Обе новые черты порождаются одной и той же объективной причиной – глубокими и быстрыми сдвигами в экономике. Обе они оказывают на расстановку классовых сил одинаковое воздействие в том смысле, что обострение противоречий среди пополанов и внутри дворянства необычайно запутывает социальную борьбу и придает ей особую сложность, дробность и изменчивость. На основном стволе политического развития растут все новые ответвления.

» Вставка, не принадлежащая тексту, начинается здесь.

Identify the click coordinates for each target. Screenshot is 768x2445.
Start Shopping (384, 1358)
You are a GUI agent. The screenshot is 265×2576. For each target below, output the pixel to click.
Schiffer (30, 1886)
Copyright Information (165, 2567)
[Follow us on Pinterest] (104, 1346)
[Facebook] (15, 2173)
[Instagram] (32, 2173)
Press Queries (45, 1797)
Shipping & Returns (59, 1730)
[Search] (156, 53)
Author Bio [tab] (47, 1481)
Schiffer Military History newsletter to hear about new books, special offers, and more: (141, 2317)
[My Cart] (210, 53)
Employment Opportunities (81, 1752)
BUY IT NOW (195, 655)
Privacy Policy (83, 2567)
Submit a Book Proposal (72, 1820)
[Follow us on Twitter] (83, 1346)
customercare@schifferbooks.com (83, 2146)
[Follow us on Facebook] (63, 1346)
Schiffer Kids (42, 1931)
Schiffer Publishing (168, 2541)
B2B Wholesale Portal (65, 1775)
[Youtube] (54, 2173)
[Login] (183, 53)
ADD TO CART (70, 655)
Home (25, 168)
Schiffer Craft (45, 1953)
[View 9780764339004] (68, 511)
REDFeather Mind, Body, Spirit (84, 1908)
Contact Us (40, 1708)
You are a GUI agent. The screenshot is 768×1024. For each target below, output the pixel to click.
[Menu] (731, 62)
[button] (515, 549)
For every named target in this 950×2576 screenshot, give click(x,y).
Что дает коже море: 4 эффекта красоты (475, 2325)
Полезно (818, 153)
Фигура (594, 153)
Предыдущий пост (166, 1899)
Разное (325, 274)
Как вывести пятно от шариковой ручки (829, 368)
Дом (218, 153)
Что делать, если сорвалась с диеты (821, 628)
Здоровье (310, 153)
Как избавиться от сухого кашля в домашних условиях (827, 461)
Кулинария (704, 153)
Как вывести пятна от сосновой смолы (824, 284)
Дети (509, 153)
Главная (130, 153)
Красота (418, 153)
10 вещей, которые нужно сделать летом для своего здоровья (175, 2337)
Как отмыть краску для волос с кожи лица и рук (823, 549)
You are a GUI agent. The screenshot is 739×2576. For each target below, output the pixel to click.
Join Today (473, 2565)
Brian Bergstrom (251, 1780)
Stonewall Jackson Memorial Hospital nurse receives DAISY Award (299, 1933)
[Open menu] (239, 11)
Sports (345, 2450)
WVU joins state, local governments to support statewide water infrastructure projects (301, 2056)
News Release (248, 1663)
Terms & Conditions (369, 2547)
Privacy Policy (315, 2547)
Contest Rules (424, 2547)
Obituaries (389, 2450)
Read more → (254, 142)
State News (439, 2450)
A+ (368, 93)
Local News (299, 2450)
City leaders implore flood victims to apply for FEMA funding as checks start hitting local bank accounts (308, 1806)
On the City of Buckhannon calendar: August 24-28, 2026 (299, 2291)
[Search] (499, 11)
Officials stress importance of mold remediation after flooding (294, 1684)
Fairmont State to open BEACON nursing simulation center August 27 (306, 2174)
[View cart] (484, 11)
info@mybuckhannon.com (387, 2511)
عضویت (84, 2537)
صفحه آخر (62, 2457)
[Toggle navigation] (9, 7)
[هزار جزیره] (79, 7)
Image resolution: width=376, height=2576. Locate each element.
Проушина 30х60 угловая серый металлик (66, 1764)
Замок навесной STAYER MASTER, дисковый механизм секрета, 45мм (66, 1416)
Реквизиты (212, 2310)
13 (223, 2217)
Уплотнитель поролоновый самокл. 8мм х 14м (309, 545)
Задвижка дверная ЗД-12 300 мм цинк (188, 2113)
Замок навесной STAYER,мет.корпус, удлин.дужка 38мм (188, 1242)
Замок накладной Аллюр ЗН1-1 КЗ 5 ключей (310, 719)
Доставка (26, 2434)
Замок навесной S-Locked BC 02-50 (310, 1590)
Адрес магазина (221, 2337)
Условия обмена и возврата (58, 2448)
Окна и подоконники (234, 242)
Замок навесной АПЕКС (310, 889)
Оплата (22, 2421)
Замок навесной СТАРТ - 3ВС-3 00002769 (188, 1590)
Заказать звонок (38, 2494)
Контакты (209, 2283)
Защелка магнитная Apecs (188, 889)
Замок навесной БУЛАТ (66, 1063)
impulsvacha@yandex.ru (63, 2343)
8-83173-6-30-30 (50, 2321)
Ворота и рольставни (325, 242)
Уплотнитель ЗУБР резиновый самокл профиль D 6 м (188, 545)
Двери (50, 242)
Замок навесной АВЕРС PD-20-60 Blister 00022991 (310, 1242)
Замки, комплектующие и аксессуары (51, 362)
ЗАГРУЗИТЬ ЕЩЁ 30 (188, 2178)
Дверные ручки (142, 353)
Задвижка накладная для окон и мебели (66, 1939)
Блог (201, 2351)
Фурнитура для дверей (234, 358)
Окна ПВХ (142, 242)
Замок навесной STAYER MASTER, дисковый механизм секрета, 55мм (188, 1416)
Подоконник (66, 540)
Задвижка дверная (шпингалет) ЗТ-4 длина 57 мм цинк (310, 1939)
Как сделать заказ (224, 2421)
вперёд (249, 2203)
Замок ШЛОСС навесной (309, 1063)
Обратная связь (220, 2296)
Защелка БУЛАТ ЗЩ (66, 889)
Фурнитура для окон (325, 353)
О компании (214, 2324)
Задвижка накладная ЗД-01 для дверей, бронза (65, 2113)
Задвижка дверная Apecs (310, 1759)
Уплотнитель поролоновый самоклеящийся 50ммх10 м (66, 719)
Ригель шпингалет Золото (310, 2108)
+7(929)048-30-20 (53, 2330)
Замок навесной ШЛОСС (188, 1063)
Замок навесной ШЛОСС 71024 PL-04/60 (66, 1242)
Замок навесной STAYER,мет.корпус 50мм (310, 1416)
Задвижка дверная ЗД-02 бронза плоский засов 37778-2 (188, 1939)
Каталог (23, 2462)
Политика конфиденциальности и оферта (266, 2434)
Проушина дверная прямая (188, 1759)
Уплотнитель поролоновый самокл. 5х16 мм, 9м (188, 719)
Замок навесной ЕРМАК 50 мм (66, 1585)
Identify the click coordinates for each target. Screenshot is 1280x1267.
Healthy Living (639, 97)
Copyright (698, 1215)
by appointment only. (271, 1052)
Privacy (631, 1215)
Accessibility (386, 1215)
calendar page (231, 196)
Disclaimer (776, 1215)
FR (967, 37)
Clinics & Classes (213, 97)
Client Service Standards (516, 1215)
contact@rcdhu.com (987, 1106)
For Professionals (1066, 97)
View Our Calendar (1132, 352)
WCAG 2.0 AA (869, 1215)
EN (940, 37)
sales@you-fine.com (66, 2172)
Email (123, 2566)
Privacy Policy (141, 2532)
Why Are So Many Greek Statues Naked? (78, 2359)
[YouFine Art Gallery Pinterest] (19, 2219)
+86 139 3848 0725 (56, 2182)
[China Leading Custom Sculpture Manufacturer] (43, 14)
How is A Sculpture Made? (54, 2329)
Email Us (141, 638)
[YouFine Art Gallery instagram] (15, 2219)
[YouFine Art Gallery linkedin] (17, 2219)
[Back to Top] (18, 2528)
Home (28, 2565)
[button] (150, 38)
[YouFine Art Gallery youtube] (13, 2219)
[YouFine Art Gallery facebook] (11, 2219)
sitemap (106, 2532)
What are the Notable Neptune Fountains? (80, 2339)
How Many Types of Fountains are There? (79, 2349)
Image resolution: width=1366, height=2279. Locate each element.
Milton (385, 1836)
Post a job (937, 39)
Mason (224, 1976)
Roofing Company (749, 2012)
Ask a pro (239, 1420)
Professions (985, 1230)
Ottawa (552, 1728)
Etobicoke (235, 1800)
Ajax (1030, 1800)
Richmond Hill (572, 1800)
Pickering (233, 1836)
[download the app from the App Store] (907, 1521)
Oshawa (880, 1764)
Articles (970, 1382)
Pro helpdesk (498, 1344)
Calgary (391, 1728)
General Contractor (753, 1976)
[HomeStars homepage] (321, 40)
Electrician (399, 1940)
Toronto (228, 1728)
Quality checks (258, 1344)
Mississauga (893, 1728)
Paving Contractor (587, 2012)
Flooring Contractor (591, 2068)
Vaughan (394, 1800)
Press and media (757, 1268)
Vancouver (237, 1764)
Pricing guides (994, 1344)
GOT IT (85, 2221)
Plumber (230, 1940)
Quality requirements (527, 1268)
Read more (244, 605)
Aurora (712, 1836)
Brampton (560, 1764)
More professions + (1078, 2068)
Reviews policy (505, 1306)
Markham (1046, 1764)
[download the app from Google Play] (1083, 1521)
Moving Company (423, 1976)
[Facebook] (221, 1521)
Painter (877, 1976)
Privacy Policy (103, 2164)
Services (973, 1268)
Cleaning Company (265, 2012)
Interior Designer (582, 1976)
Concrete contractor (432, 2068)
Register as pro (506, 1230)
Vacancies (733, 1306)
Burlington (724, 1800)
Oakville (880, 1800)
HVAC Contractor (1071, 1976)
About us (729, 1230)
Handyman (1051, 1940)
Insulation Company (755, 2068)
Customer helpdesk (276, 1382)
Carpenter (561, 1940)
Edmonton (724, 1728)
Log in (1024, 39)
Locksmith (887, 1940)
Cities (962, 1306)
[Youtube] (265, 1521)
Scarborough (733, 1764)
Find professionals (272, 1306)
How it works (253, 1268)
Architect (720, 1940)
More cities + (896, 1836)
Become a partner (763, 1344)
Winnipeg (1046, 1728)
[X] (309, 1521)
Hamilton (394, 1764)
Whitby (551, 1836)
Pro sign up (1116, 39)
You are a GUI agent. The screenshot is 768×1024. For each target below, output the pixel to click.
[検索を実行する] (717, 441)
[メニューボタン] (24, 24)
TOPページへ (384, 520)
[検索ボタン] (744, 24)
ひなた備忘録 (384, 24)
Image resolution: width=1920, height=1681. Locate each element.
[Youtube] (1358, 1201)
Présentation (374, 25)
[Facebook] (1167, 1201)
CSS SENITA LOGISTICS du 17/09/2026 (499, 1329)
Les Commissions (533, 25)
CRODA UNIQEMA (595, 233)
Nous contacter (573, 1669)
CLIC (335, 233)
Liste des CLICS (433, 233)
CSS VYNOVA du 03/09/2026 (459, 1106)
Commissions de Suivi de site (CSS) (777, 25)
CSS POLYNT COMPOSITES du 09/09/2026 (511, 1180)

Но подобно тому, как в экономической истории Флоренции, несмотря на ее многоплановость, легко выделяется главное и решающее явление – подготовка и зарождение мануфактуры, так и сквозь политическую историю Флоренции лейтмотивом проходит становление господства «жирного народа». Вчитываясь в напряженное повествование флорентийских хронистов, следя за быстрыми поворотами событий, наблюдая за персонажами давно отшумевшей политической драмы, не перестаешь думать о Данте и ощущать его присутствие. Эти события уже известны – в разящих характеристиках великого поэта. Их участников мы уже встречали в мрачных кругах Ада или в лучезарных просторах Рая.

Нельзя оценить политическую деятельность Данте во Флоренции и после изгнания, его присоединение к партии Черки и последующий разрыв с нею, его так называемый «гибеллинизм», не разобравшись в столкновениях гвельфов и гибеллинов, во вражде «черных» и «белых». Нельзя оценить яростные нападки Данте на папство и его выступления против теократии римской курии, не изучив истории борьбы флорентийской коммуны за независимость против Бонифация VIII. Нельзя понять этическую теорию Данте, не познакомившись с успешной борьбой флорентийских пополанов против засилья феодального нобилитета. Нельзя понять протесты Данте против «жадности», не учтя, что во Флоренции пробивались первые ростки раннего капитализма. Короче говоря, политические и социальные воззрения Данте, будучи в значительной мере обобщением конкретного опыта флорентийской истории, не могут быть поняты вне этого опыта. Взгляды Данте формировались под воздействием событий 1301–1302 гг., определивших навсегда судьбу поэта и содержание его политических теорий. Поражение белых гвельфов было связано с вмешательством светской власти папства и чужеземных феодалов. Беспрепятственность этого двойного вмешательства объяснялась политической раздробленностью Италии. С другой стороны, поражение белых гвельфов свидетельствовало о трудности и опасности борьбы с дворянством без поддержки центральной власти. Наглядные исторические уроки распри белых и черных гвельфов послужили исходным пунктом для основной политической идеи Данте – идеи государственного объединения Италии под эгидой национальной монархии. Истоки восторженного отношения Данте к Генриху VII проясняются только после изучения хроники Дино Компаньи.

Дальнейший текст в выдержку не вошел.